◆ Exercise objective
Copy the lines below that contain "Given".

── Excerpted records ──

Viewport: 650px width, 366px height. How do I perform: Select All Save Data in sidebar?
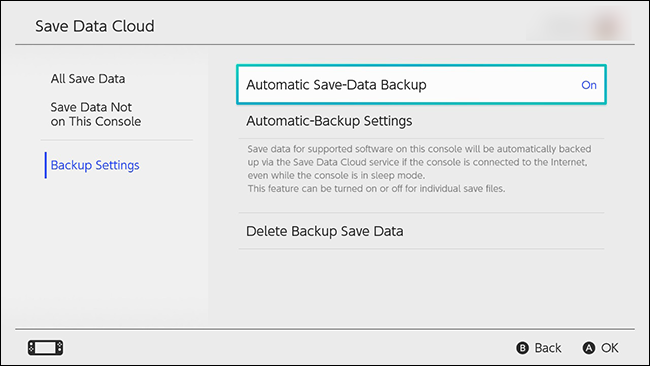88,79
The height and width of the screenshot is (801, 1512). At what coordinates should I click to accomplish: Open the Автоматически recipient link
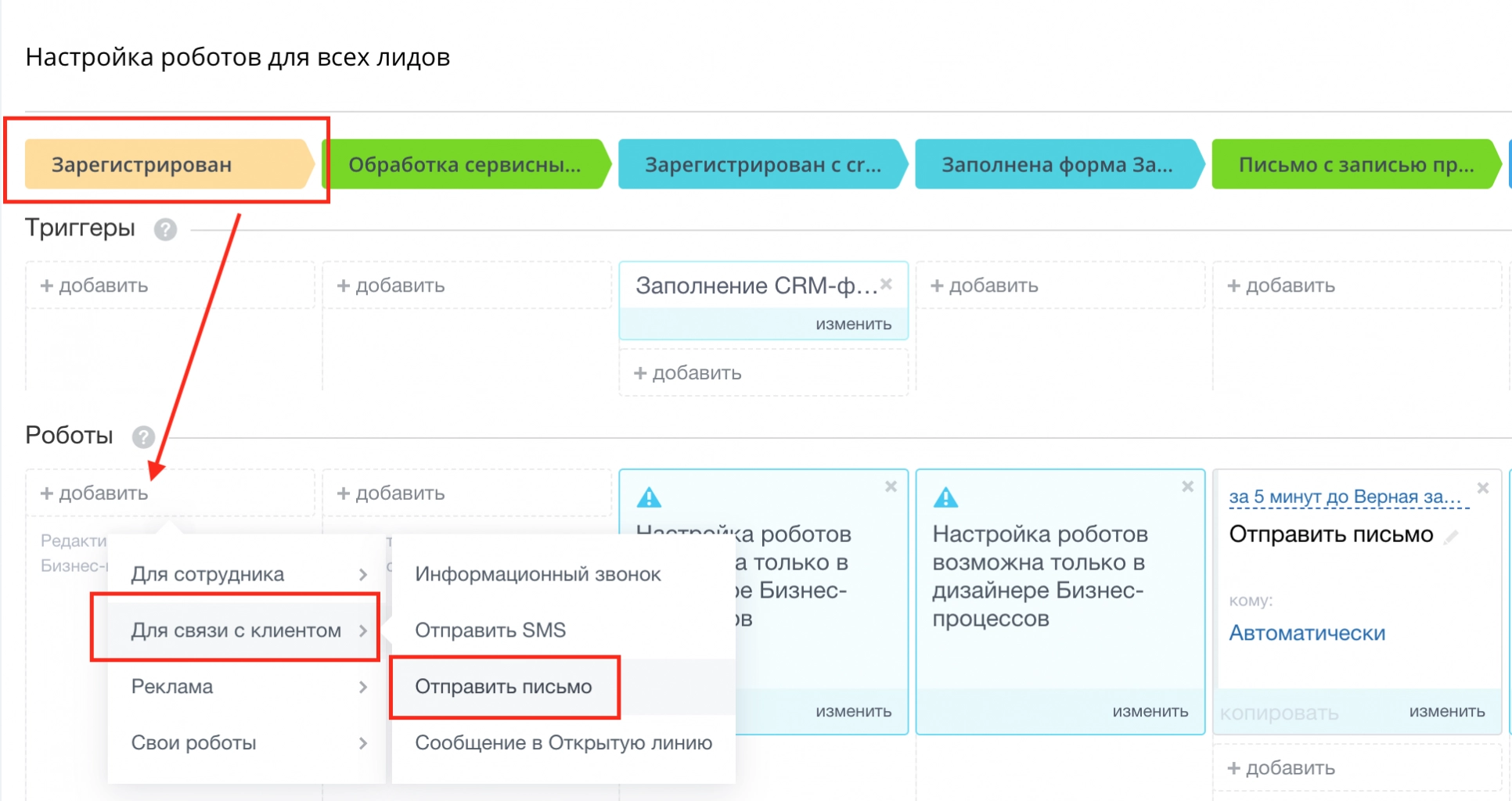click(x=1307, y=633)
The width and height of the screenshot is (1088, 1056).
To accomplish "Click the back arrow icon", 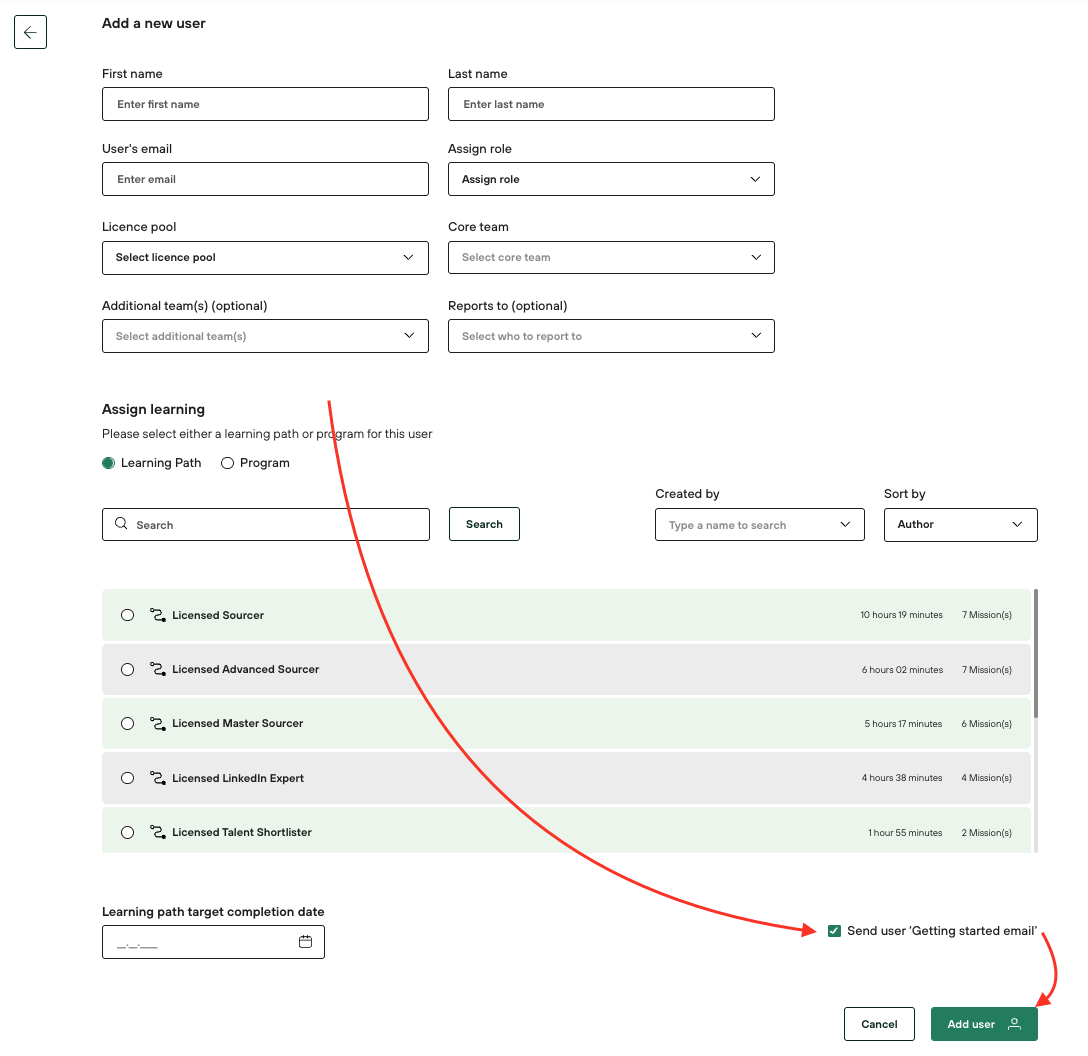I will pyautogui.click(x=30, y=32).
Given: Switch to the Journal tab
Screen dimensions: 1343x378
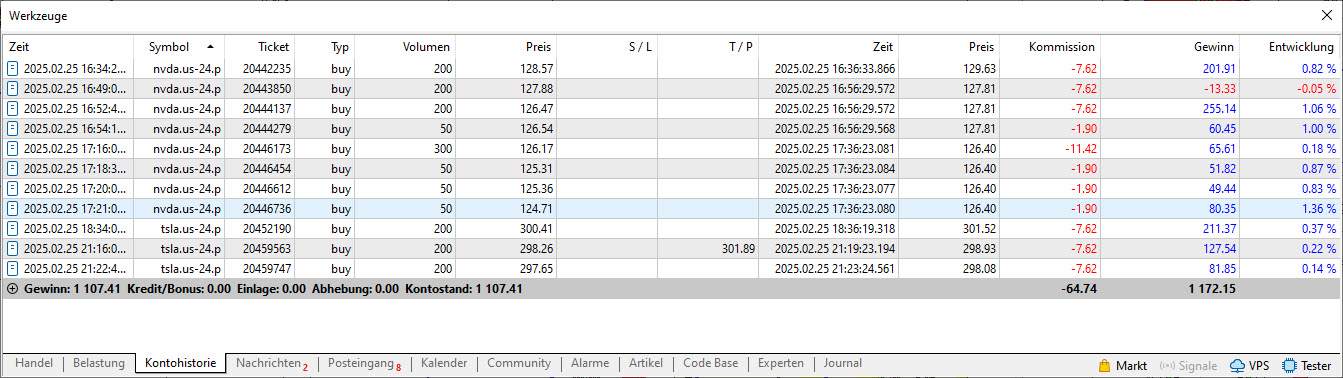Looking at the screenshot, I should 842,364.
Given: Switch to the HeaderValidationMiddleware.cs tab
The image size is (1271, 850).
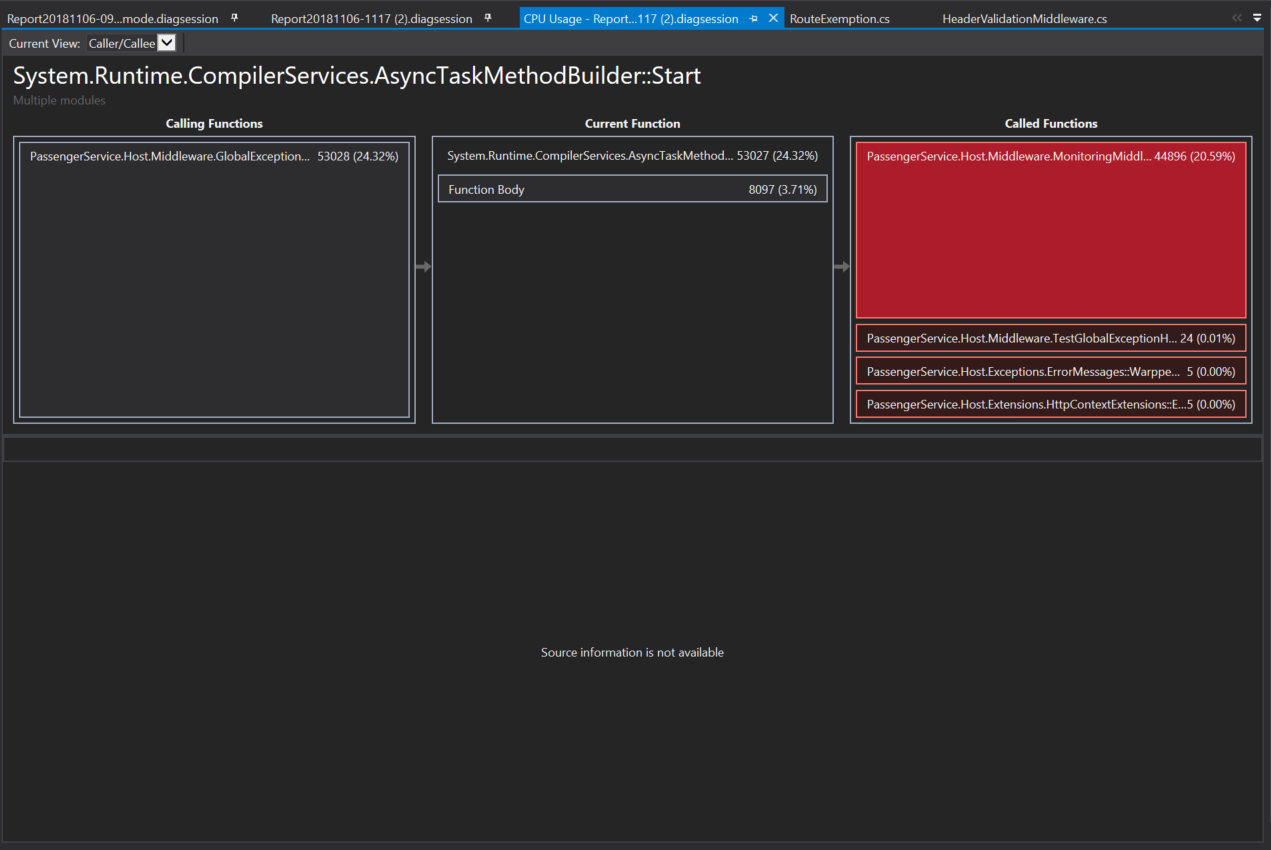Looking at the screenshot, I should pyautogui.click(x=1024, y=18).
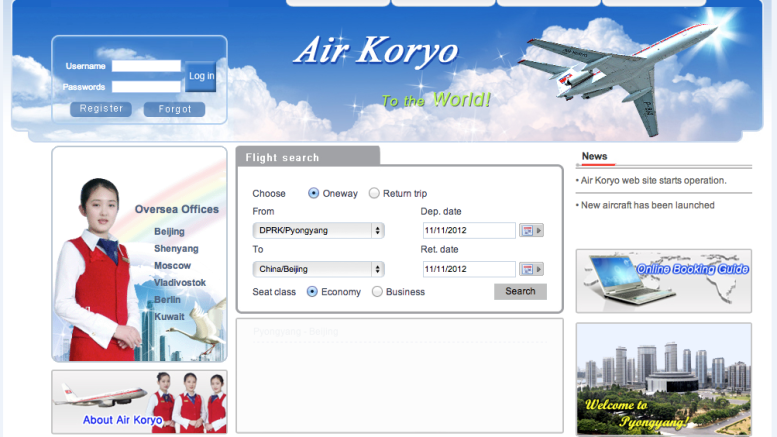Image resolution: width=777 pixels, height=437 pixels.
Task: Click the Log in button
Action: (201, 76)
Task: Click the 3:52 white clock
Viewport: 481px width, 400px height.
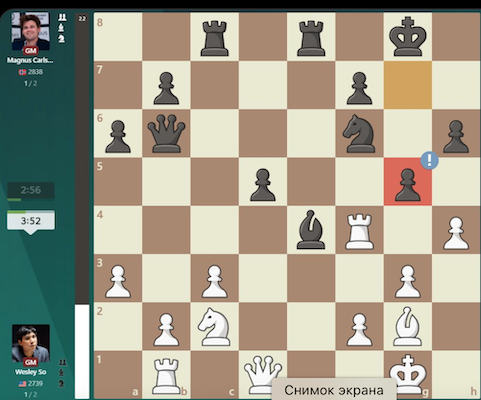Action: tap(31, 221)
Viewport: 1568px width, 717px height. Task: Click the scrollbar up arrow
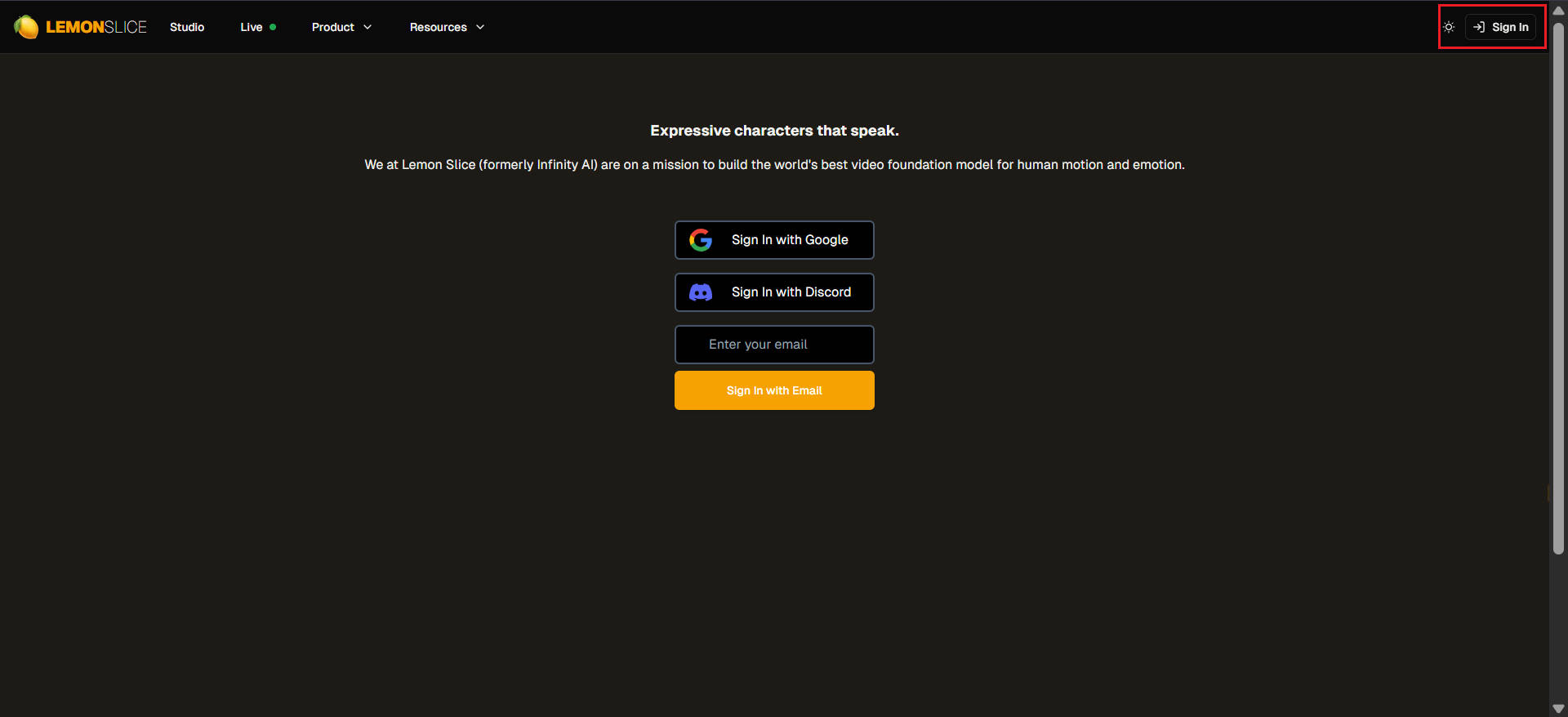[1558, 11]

───

◆ Output for this exercise
Given: Switch to the Journal tab
Given: Switch to the HeaderValidationMiddleware.cs tab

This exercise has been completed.